The hiring manager makes the final hiring decision. Recruiters, HR, and interview panelists provide input and recommendations, but the hiring manager is the person who says yes or no. At a small business, this is usually the founder or the direct manager the new hire will report to. The hiring manager bears the accountability for the quality of the hire.
Does a small business need a dedicated hiring manager?
Most small businesses with under 50 employees do not need a dedicated hiring manager as a standalone role. The founder, COO, or department lead acts as the hiring manager for their team. A dedicated hiring manager role makes sense when the company hires more than 15-20 people per year consistently, which typically happens above 75-100 employees.
What skills does a hiring manager need?
The core skills are: writing clear job descriptions, conducting structured interviews, evaluating candidates objectively using scorecards, making decisions under uncertainty, and running effective onboarding. At small businesses, hiring managers also need to understand basic employment law (I-9, W-4, at-will employment, anti-discrimination) because there is no HR department to handle compliance.

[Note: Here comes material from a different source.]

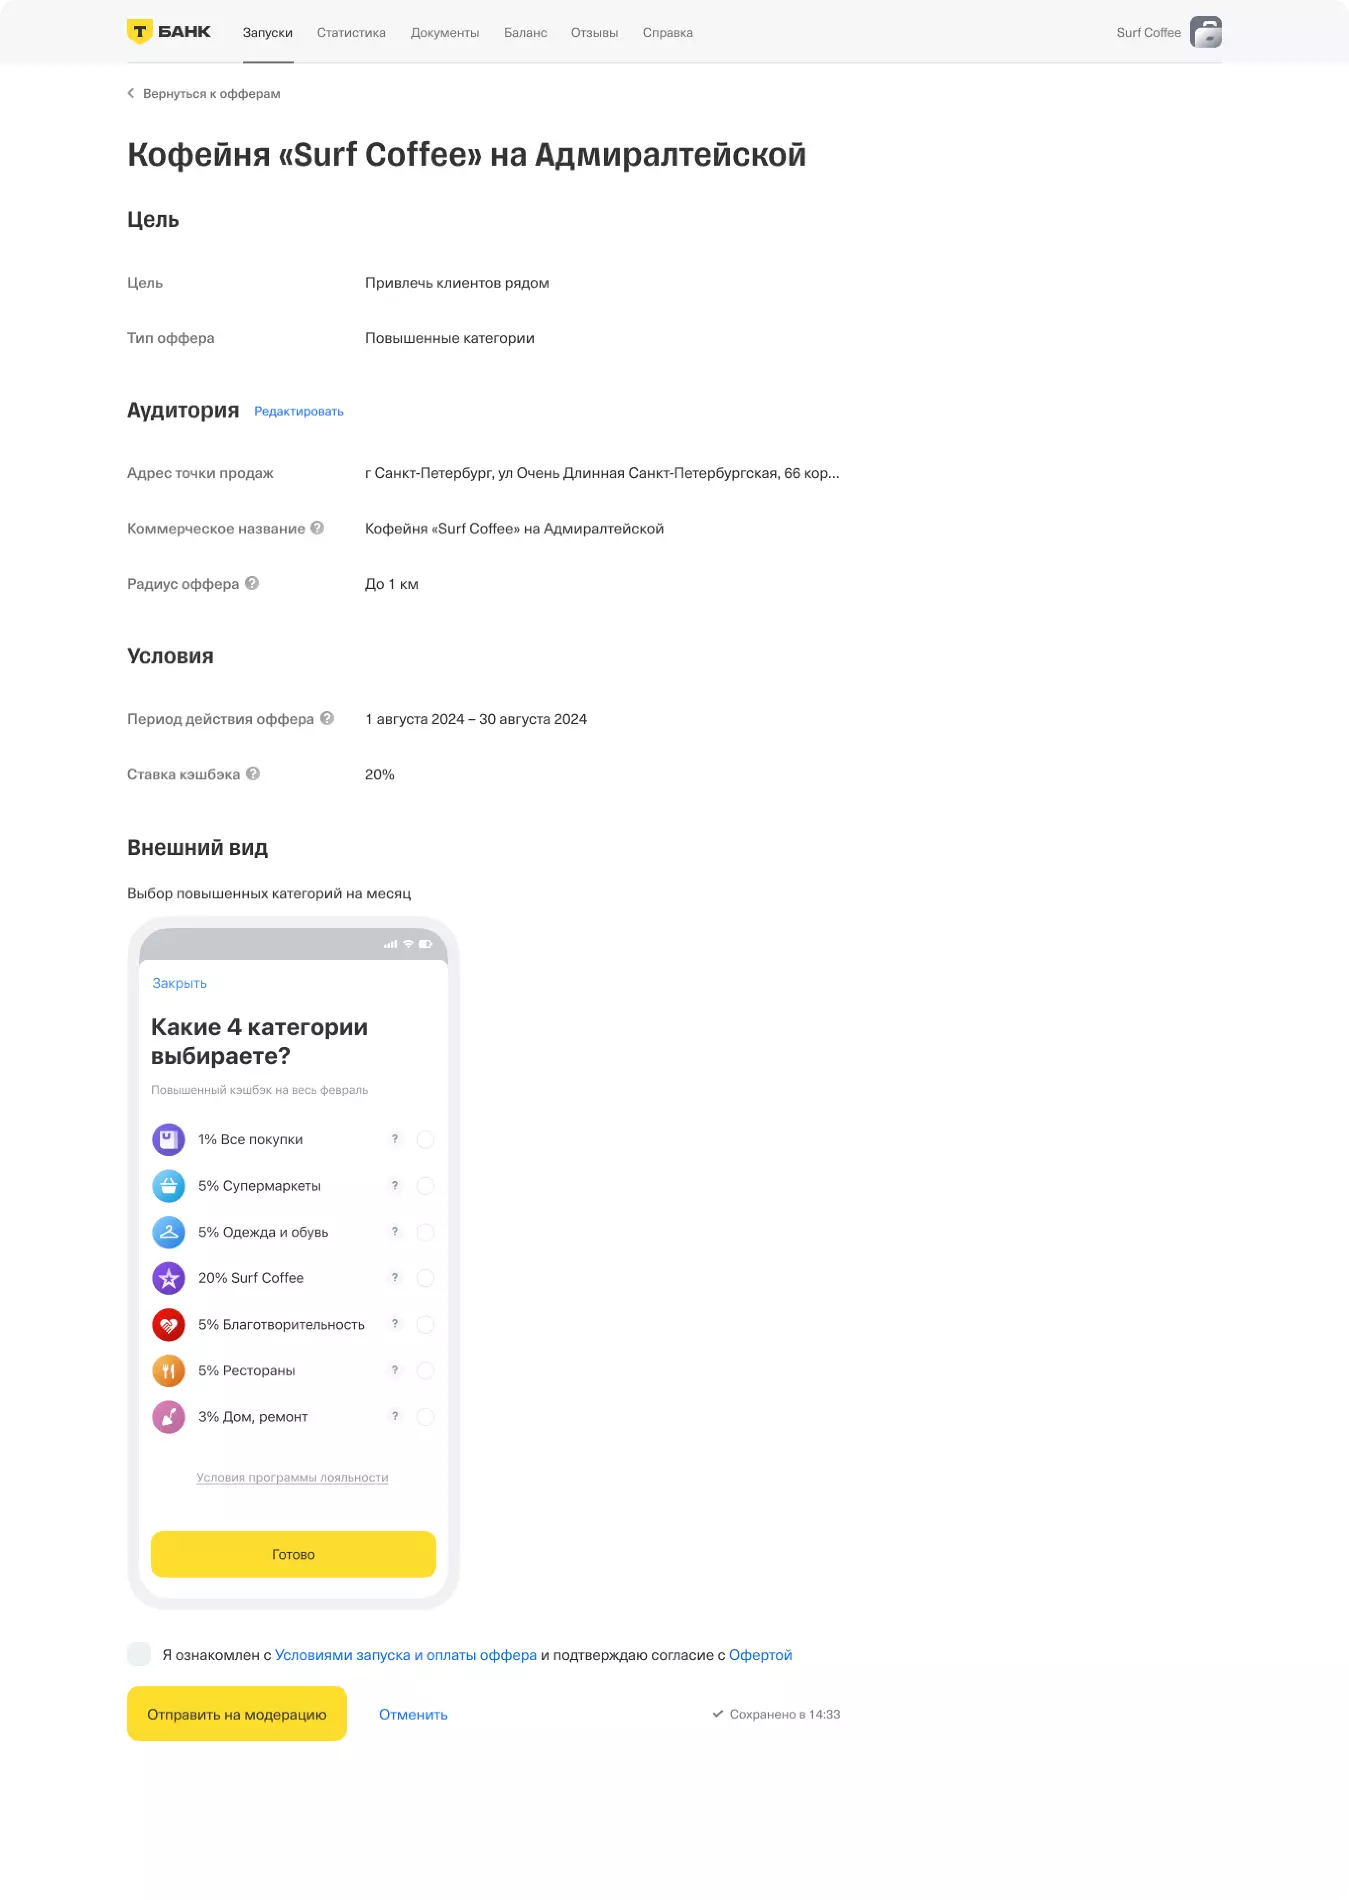The width and height of the screenshot is (1349, 1900).
Task: Click Редактировать link next to Аудитория
Action: pos(299,411)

What happens after the hiring manager extends an offer?
After the offer is accepted, the hiring manager transitions into the onboarding owner. This includes sending a welcome email, coordinating pre-boarding paperwork (I-9, W-4, direct deposit), preparing the workspace and tool access, planning the first week schedule, setting 30-60-90 day goals, and running weekly check-ins for the first month. The gap between offer and Day 1 is where new hires are most likely to back out.

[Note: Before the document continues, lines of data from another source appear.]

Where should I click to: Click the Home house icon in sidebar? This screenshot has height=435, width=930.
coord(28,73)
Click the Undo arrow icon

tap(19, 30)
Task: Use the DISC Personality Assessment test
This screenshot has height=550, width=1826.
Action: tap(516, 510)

How does a hiring manager work with a recruiter?
The hiring manager and recruiter collaborate at defined handoff points. The hiring manager defines the role and provides the job description. The recruiter sources and screens candidates based on those requirements. The recruiter presents qualified candidates to the hiring manager for interviews. The hiring manager interviews, evaluates, and makes the final decision. The recruiter handles offer logistics and negotiation. After acceptance, ownership transfers back to the hiring manager for onboarding.
What is a hiring manager job description?
A hiring manager job description is the formal description of a full-time hiring manager role at companies large enough to justify a dedicated position. It typically includes responsibilities like workforce planning, managing the interview process, collaborating with recruiters, and ensuring compliance with employment laws. Most small businesses do not post this as a separate job because the hiring manager function is performed by an existing role like founder or department lead.